#### Entries provided
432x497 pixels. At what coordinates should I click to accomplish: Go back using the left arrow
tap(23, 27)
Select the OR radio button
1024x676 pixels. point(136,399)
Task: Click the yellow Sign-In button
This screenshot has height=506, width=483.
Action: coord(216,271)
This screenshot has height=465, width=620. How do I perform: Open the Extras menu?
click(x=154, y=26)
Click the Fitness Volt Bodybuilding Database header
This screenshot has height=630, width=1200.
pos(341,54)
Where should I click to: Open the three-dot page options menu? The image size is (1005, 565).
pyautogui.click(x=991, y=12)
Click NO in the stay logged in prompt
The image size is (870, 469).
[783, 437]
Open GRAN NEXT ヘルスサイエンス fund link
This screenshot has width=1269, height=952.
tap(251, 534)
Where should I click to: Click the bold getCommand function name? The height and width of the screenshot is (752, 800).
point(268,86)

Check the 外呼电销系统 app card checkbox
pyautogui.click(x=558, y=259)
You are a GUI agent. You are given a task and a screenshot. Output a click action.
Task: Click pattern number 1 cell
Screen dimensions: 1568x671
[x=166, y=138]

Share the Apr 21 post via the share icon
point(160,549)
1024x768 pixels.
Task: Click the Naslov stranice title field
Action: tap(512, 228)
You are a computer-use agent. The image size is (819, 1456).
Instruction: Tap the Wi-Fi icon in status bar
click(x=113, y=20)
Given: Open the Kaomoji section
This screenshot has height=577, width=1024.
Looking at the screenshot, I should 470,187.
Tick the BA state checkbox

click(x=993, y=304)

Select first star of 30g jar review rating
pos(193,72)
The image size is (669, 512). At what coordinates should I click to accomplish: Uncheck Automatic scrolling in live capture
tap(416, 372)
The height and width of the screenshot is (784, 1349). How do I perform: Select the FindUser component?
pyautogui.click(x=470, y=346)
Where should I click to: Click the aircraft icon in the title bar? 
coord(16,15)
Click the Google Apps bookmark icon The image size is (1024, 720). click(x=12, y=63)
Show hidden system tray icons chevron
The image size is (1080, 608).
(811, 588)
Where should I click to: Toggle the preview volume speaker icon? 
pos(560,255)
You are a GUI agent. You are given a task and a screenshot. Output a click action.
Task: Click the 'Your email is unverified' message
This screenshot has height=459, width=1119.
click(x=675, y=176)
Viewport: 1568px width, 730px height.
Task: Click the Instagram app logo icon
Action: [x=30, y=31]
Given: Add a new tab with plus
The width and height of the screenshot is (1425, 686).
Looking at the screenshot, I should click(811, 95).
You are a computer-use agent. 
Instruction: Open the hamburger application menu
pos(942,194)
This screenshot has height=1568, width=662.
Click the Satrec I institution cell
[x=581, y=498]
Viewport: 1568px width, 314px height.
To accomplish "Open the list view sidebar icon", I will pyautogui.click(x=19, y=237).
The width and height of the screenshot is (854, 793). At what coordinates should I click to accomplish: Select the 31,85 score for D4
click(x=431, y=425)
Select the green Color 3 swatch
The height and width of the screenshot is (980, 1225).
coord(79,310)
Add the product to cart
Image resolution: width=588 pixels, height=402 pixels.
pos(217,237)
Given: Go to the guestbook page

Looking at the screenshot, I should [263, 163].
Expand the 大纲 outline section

#### Task requirements
What lines above contain the word "computer"? Return each such line.

#### Response for this exercise
You are a computer-use agent. The image size is (819, 1456).
You are a computer-use agent. 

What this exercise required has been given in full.